> Extract provided:
========

That’s down from last year’s millage rate of 6.7841, but not quite the rolled-back rate of 6.1520 mills. The rolled-back rate is the millage rate that would get the city to the same dollar amount it received from ad valorem property taxes the previous year.
Another item on the City Commission’s agenda is the formation of a Brownfield Advisory Committee specific to the Beresford Reserve housing development that will be built on the former Southridge Golf Course.
By law, the City of DeLand must have a Brownfield Advisory Committee to look over developments planned to be built on fixed-up brownfields, or parcels that require significant environmental remediation due to pollutants from past development or use. In the past, the city’s Economic Development Committee filled this role, but the contentious development on a former golf course spurred the city into forming project-specific committees.

========

> Stated goal 1: In the listing, rewrite the stretch from the line containing "Select the 单人码 radio button" through the line containing "Click the Площадь", putting "side panel" in place of "sidebar" and keeping everything else the same.
The passage on DeLand and the listing underneath it are unrelated pieces of material.

(Rows from a dataset)
========

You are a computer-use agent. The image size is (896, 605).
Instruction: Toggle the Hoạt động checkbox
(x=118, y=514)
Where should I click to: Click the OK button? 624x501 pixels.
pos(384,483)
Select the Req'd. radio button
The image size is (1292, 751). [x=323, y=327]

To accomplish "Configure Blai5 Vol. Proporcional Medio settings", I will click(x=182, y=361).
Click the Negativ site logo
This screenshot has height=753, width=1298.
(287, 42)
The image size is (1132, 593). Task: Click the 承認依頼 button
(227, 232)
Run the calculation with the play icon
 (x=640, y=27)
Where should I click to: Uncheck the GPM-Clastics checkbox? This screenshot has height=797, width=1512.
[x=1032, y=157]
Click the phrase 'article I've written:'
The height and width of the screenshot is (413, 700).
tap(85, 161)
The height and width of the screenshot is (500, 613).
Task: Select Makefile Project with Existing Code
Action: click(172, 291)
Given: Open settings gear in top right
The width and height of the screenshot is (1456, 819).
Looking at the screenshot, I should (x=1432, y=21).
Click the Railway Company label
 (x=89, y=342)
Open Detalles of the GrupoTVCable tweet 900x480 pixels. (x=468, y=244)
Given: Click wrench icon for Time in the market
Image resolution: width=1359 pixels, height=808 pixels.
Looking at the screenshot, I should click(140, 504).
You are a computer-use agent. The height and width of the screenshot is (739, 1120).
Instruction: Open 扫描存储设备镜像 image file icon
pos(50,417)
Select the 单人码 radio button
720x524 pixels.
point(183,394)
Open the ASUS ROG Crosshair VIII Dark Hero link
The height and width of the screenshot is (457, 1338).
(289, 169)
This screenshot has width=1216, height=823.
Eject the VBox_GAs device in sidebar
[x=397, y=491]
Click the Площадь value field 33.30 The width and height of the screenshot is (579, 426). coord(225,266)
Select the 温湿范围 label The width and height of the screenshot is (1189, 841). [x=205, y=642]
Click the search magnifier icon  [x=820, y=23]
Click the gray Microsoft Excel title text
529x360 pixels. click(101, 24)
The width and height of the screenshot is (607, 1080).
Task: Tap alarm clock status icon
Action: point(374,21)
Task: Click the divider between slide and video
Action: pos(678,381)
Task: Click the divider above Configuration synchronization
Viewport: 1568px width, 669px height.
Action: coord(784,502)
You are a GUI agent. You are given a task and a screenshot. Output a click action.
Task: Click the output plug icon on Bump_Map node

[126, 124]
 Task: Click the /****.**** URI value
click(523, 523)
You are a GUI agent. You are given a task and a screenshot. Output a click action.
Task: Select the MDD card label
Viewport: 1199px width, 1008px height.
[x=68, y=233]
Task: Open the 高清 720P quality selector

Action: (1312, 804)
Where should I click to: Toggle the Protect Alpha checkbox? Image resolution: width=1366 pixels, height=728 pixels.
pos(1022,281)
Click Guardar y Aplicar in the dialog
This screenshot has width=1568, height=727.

========

> Stated goal 2:
Answer these from the DeLand passage:
(a) What was last year's millage rate?
(b) On what site will the Beresford Reserve housing development be built?
(c) Which committee previously served as the city's Brownfield Advisory Committee?

> Written solution 1:
Select the 单人码 radio button
720x524 pixels.
point(183,394)
Open the ASUS ROG Crosshair VIII Dark Hero link
The height and width of the screenshot is (457, 1338).
(289, 169)
This screenshot has width=1216, height=823.
Eject the VBox_GAs device in side panel
[x=397, y=491]
Click the Площадь value field 33.30 The width and height of the screenshot is (579, 426). coord(225,266)

> Written solution 2:
(a) 6.7841
(b) The former Southridge Golf Course
(c) The city's Economic Development Committee